Müellif, kelâmla bağlantılı konularda Mu‘tezile’ye muhalif olarak Eş‘arî bakış açısını benimsemekle birlikte (meselâ bk. I, 90, 216; II, 392, 422) birçok konuda onlardan ayrılır (meselâ bk. I, 214, 222; IV, 1243). Fıkıh mezhepleri açısından ele alındığında benimsediği görüşlerin Hanefîler’den ziyade Şâfiîler’inkine yakın olduğu görülür (meselâ bk. II, 432, 441, 448, 550, 559, 615, 703; III, 788, 814, 885; IV, 1346, 1409). Bununla beraber Hanefîler’in usul anlayışının belirgin özelliklerini taşıyan birçok meselede onların görüşünü benimser (meselâ bk. II, 376-380; IV, 1196, 1379; V, 1604-1610). Sonraki Hanbelî usulcüleri tarafından pek kabul görmeyen bazı görüşlerine şunlar örnek verilebilir: İsimlerin sözlük anlamları şer‘î anlamlarına nakledilmez (I, 190; krş. Kelvezânî, II, 252; Ebü’l-Vefâ İbn Akīl, II, 426; Muvaffakuddin İbn Kudâme, s. 173; Tûfî, I, 490-492); şer‘in gelmesinden önce fiillerde aslî hüküm haramlıktır (IV, 1243; krş. Kelvezânî, IV, 269-282; Ebü’l-Vefâ İbn Akīl, V, 259-262; Ali b. Süleyman el-Merdâvî, II, 765; İbnü’n-Neccâr el-Fütûhî, I, 325); farz ve vâcip birbirinden farklıdır (II, 376; krş. Ebü’l-Vefâ İbn Akīl, III, 163; Tûfî, I, 274; Ali b. Süleyman el-Merdâvî, II, 836; İbnü’n-Neccâr el-Fütûhî, I, 351-352).

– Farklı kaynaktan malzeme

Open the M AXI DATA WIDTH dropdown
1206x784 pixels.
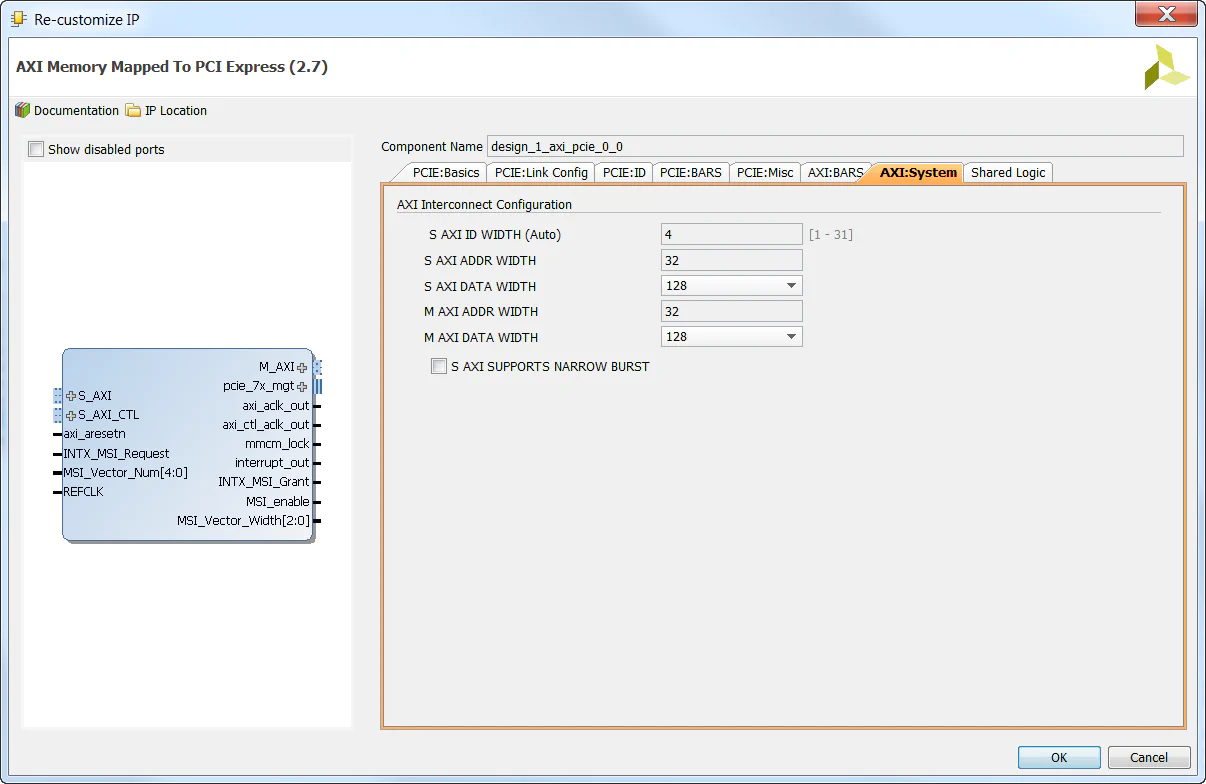point(792,336)
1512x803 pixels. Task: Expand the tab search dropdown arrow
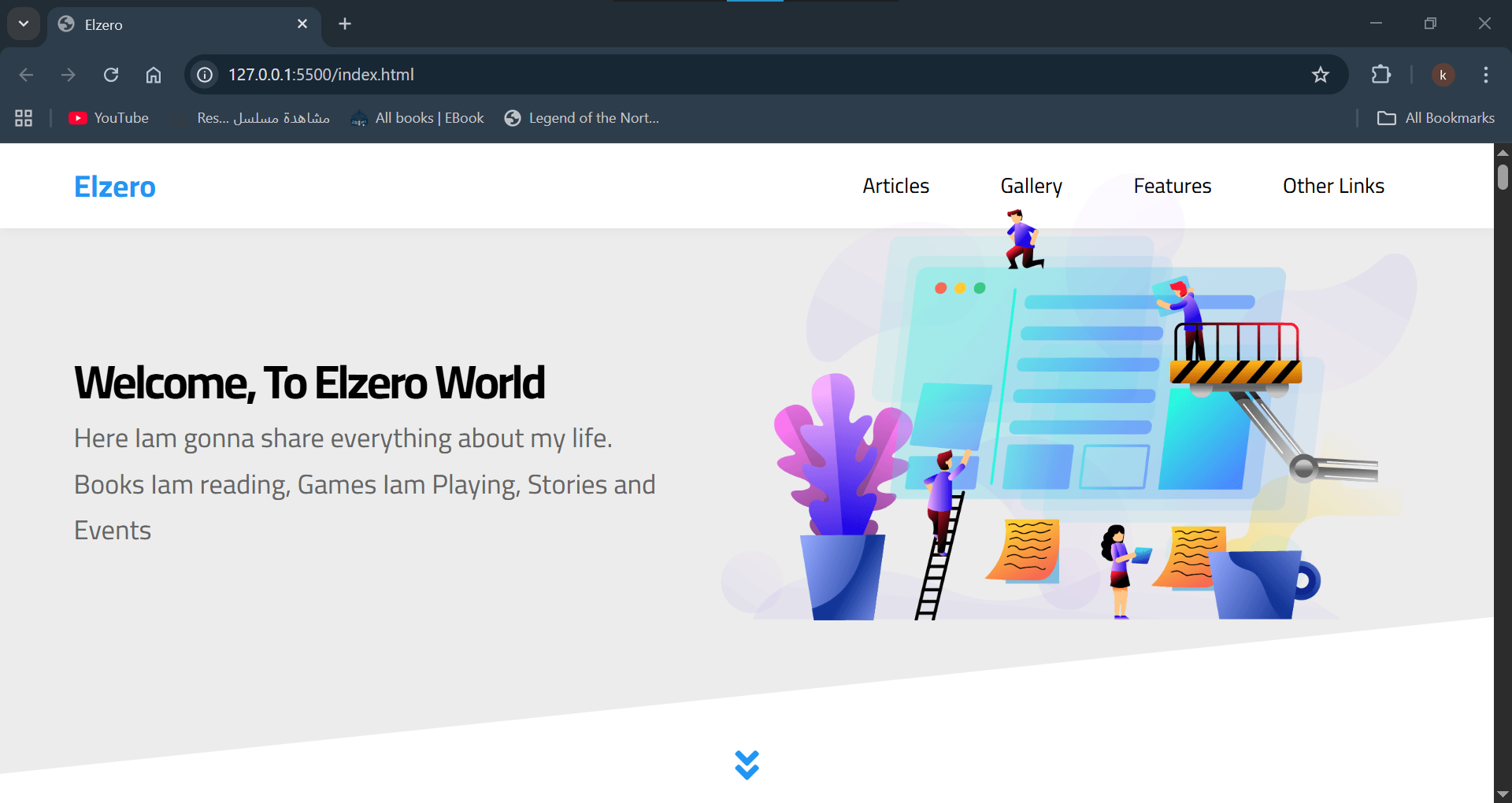tap(24, 24)
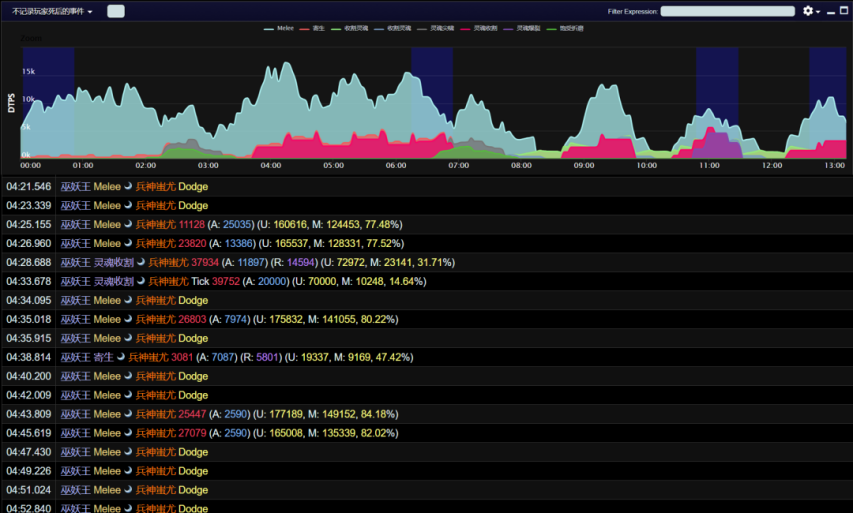Expand the arrow next to the settings gear

click(819, 12)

Usulcülere ve onların eserlerine yaptığı atıflardan Ferrâ’nın el-ʿUdde’de kendi zamanına kadar yazılan usul kitaplarının büyük bir bölümünü gördüğü, onlardan istifade ettiği ve mevcut usul birikimini yansıtmaya çalıştığı anlaşılmaktadır. Diğer ekollere nisbetle Hanefîler’in görüşlerine daha çok yer vermiştir. Bunda babasının Hanefî mezhebine mensup bir fakih ve muhaddis olmasının da (, X, 253) etkisi düşünülebilir. Hanefîler’in görüşleri için başvurduğu kaynakların başında Cessâs’ın el-Fuṣûl’ü gelmektedir. Ancak Hanefîler’in görüşlerinden yalnız faydalanmakla yetinmemiş, benimsediği görüş ve değerlendirmeleri bu eserden iktibas etmiştir. Meselâ beyanın tanımı, beyan çeşitleri, beyana ihtiyaç duyan şeyler ve kendisiyle beyanın yapıldığı şeylere dair konuları çok az bir tasarrufla Cessâs’ın eserinden aktarmıştır (el-ʿUdde, I, 100-130; krş. el-Fuṣûl, I, 238-258). Bunun dışında Hanefîler’in görüşleri bağlamında istifade ettiği ve tercihlerine yer verdiği kişiler arasında Kerhî ve Ebû Abdullah Muhammed b. Yahyâ el-Cürcânî önemli yer tutmaktadır. Eserine atıfta bulunmasından hareketle (II, 666) Bâkıllânî’nin et-Taḳrîb ve’l-irşâd’ını gördüğü ve Eş‘arî usulcülerine nisbet ettiği hususlarda bu kaynaktan faydalandığı anlaşılmaktadır. Kādî Abdülcebbâr ve Ebü’l-Hüseyin el-Basrî’nin eserlerine atıf yapmamakla birlikte Mu‘tezile’ye nisbet ettiği görüşlerde onların eserlerinden faydalandığını söylemek mümkündür (muhkem ve müteşâbihin tanımı konusunda isim belirterek Ebü’l-Hüseyin el-Basrî’ye atıfta bulunur [II, 6879]; el-Muʿtemed’de yer almayan bu tanımları Ferrâ muhtemelen Basrî’nin el-ʿUmed’e yaptığı şerhten aktarmıştır). Müellif eserinde akaid, tefsir ve ulûmü’l-Kur’ân, hadis ve ulûmü’l-hadîs, fıkıh ve Arap dili konusunda yararlandığı birçok esere atıfta bulunmuştur (neşredenin girişi, I, 37-47).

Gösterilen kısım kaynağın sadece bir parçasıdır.